Once we'd paid the parking fee and wound our way up the parking ramp, we headed toward the Memorial, with approximately 30,000 other tourists who happened to be in the Black Hills that day. Inside was like Disneyland.
After checking into the Info Center and Bookstore for the Passport Stamps, we headed the court and down (up?) the Avenue of Flags. We've seen this before--all the flags of US states and territories line the walkway as a memorial--and it's always impressive. We gravitate to Washington, of course. I guess we want to confirm they used the right flag or got the date it was admitted to statehood right.

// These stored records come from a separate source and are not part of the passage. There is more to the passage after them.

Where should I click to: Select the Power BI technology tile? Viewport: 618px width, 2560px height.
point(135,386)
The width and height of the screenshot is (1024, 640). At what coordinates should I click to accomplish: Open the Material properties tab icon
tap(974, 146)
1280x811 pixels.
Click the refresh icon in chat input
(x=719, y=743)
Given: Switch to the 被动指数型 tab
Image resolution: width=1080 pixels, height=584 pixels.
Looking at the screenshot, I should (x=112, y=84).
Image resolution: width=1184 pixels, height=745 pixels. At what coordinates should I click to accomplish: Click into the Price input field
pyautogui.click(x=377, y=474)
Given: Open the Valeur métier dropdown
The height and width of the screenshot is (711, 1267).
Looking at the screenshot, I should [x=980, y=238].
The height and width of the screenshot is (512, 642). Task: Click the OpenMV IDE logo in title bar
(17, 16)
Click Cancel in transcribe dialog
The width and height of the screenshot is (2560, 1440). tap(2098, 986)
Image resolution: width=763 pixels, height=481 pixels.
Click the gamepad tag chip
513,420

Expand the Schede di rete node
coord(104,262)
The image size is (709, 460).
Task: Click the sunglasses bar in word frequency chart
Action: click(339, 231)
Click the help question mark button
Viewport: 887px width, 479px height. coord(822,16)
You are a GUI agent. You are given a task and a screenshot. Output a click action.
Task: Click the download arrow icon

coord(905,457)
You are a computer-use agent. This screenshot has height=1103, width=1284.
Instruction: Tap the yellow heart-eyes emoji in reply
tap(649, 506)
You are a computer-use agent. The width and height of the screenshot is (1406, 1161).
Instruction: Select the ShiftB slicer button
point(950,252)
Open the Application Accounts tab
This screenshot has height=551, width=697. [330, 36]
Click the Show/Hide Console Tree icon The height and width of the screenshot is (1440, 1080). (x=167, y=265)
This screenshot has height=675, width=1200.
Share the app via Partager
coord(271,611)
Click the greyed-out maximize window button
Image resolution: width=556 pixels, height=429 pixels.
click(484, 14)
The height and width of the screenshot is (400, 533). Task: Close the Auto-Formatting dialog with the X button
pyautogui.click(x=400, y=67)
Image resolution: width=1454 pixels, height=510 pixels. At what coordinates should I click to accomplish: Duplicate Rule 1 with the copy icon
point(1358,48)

Grandview Terrace has another gateway that frames the memorial (and the tourists), then a wide-open area where you can look straight out to it, with an amphitheater down below where we were standing. I think that's where people sit when they stay for the evening lighting ceremony.
There's only so many photos you can take of even something as great as this. Let's see...the four faces; the 4 of them with me; all of us together; the Presidents with George. (They don't ever move, do they?)
Downstairs is the Visitor Center, theater, and museum. We saw the movie first (we always do), then went through the museum. We learned a lot about Gutzon Borglum, the sculptor, and how the sculpture was created. They didn't plan to do President's initially, but Borglum talked them into it rather than the western heroes, and chose George Washington, Thomas Jefferson, Theodore Roosevelt and Abraham Lincoln to represent the first 150 years of US history. I really do think that's better than Buffalo Bill.
You've got to admit that Gutzon Borglum is a unique name. I thought it sounded familiar, but in the video they talked about his "previous project". I found out later that he'd been the original sculptor at Stone Mountain in Georgia (yes, I have a blog entry for it), but not only did he get mad and leave, but they blasted all his work away when they hired his replacement. Tempermental artists...
Some of the early plaster casts only showed 3 Presidents, and it included their upper bodies and arms. Looks really strange.
In the Sculptor's Studio is a scale model of the sculpture, as well as plaster casts they used to get the measurements right. There's a definite trick to enlarging something to fit on a mountain. I think they may have mentioned it in geometry class, but it's been a very long time, and I don't remember. (Please note this is NOT a short-term memory issue, although it may be selective.)
Construction began in 1927 and continued for 14 years. The work was done by Borglum and 400 workers (one was his son Lincoln). Ninety per cent of the sculpture was done with dynamite--not something found in most sculptors' bag of tools. Actually, although not completed, it's done--Congress said the money needed to go to the war effort and declared it finished in 1941. (Borglum had died a few months earlier.) We're done too--this is the last picture I took on the way out.